R
Rob Meade
Hi all,
I'm working on a project where there are just under 1300 course files, these
are HTML files - my problem is that I need to do more with the content of
these pages - and the thought of writing 1300 asp pages to deal with this
doesn't thrill me.
The HTML pages are provided by a training company.
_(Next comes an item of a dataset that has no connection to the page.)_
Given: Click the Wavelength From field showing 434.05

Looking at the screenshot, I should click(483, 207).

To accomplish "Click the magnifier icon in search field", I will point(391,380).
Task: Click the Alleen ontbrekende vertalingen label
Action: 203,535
They seem to be
"structured" to some degree, but I'm not sure how easy its going to be to
parse the page.
Typically there are the following "sections" of each page:
Title
Summary
Topics
Technical Requirements
Copyright Information
Terms Of Use
I need to get the content for the Title, Summary, Topics, Technical
Requirements and lose the Copyright and Terms of use...in addition I need to
squeeze in a new section which will display pricing information and a link
to "Add to cart" etc....
My "plan" (if you can call it that) was to have 1 asp page which can parse
the appropriate HTML file based on the asp page being passed a code in the
querystring - the code will match the filename of the HTML page (the first
part prior to the dot).
What I then need to do is go through the content of the HTML....this is
where I am currently stuck....
I have pasted an example of one of these pages below - if anyone can suggest
to me how I might achieve this I would be most grateful - in addition - if
anyone can explain the XML Name Space stuff in there that would be handy
too - I figure this is just a normal HTML page, as there is no declaration
or anything at the top?
Any information/suggestions would be most appreciated.
Thanks in advance for your help,
Regards
Rob
Example file:
<html>
<head>
<title>Novell 560 CNE Series: File System</title>
<meta name="Description" content="">
<link rel="stylesheet" href="../resource/mlcatstyle.css"
type="text/css">
</head>
<body class="MlCatPage">
<table class="Header" xmlns:fo="http://www.w3.org/1999/XSL/Format"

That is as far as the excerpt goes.